The evaluation scripts can use any JavaScript function or language structures, along with certain utility functions provided by the API for user convenience. Chrome V8 JavaScript engine is used for running the evalscripts.
The evaluation scripts are passed as the script
argument
to the GetArchiveImage
function. It has to be either a
character string containing the evaluation script or the name of the
file containing the script. The scripts
folder of this
package contains a few examples of evaluation scripts.
It is beyond the scope of this document to provide guidance for writing scripts, we encourage users to consult the API Beginners Guide and Evalscript (custom script) documentation. You can find a big collection of custom scripts that you can readily use in this repository.
Retrieving images
Retrieving AOI satellite image as a raster object
One of the most important features of the API is its ability to extract only the part of the images covering the area of interest. If the AOI is small as in the example below, this is a significant gain in efficiency (download, local processing) compared to getting the whole tile image and processing it locally.
dsn <- system.file("extdata", "centralpark.geojson", package = "CDSE")
aoi <- sf::read_sf(dsn, as_tibble = FALSE)
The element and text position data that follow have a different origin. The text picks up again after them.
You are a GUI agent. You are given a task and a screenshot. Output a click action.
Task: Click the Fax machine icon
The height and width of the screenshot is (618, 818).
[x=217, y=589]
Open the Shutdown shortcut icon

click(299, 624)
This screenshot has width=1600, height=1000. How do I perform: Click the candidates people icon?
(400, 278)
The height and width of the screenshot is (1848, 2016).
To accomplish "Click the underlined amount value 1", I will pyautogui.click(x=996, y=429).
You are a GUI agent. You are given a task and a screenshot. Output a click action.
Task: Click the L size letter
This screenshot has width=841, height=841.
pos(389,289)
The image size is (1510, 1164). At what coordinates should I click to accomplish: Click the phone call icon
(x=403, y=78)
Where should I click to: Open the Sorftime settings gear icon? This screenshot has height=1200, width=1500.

images <- SearchCatalog(aoi = aoi, from = "2021-05-01", to = "2021-05-31",
collection = "sentinel-2-l2a", with_geometry = TRUE, client = OAuthClient)
images
#> Simple feature collection with 12 features and 11 fields
#> Geometry type: POLYGON
#> Dimension: XY
#> Bounding box: xmin: -75.00023 ymin: 40.55548 xmax: -73.68381 ymax: 41.55184
#> Geodetic CRS: WGS 84
#> First 10 features:
#> acquisitionDate tileCloudCover areaCoverage satellite
#> 1 2021-05-30 100.00 100 sentinel-2b
#> 2 2021-05-27 16.26 100 sentinel-2b
#> 3 2021-05-25 26.47 100 sentinel-2a
#> 4 2021-05-22 100.00 100 sentinel-2a
#> 5 2021-05-20 24.31 100 sentinel-2b
#> 6 2021-05-17 7.17 100 sentinel-2b
#> 7 2021-05-15 28.17 100 sentinel-2a
#> 8 2021-05-12 1.35 100 sentinel-2a
#> 9 2021-05-10 92.67 100 sentinel-2b
#> 10 2021-05-07 89.62 100 sentinel-2b
#> acquisitionTimestampUTC acquisitionTimestampLocal
#> 1 2021-05-30 16:01:47 2021-05-30 12:01:47
#> 2 2021-05-27 15:51:51 2021-05-27 11:51:51
#> 3 2021-05-25 16:01:47 2021-05-25 12:01:47
#> 4 2021-05-22 15:51:51 2021-05-22 11:51:51
#> 5 2021-05-20 16:01:47 2021-05-20 12:01:47
#> 6 2021-05-17 15:51:50 2021-05-17 11:51:50
#> 7 2021-05-15 16:01:47 2021-05-15 12:01:47
#> 8 2021-05-12 15:51:50 2021-05-12 11:51:50
#> 9 2021-05-10 16:01:45 2021-05-10 12:01:45
#> 10 2021-05-07 15:51:48 2021-05-07 11:51:48
#> sourceId long.min
#> 1 S2B_MSIL2A_20210530T154809_N0500_R054_T18TWL_20230219T165456.SAFE -75.00023
#> 2 S2B_MSIL2A_20210527T153809_N0500_R011_T18TWL_20230603T173050.SAFE -74.88348
#> 3 S2A_MSIL2A_20210525T154911_N0500_R054_T18TWL_20230208T124728.SAFE -75.00023
#> 4 S2A_MSIL2A_20210522T153911_N0500_R011_T18TWL_20230604T065046.SAFE -74.87781
#> 5 S2B_MSIL2A_20210520T154809_N0500_R054_T18TWL_20230219T225246.SAFE -75.00023
#> 6 S2B_MSIL2A_20210517T153809_N0500_R011_T18TWL_20230603T145938.SAFE -74.88206
#> 7 S2A_MSIL2A_20210515T154911_N0500_R054_T18TWL_20230206T101926.SAFE -75.00023
#> 8 S2A_MSIL2A_20210512T153911_N0500_R011_T18TWL_20230604T080336.SAFE -74.87710
#> 9 S2B_MSIL2A_20210510T154809_N0500_R054_T18TWL_20230208T070834.SAFE -75.00023
#> 10 S2B_MSIL2A_20210507T153809_N0500_R011_T18TWL_20230604T114048.SAFE -74.87639
#> lat.min long.max lat.max geometry
#> 1 40.55822 -73.68381 41.55184 POLYGON ((-75.00023 41.5518...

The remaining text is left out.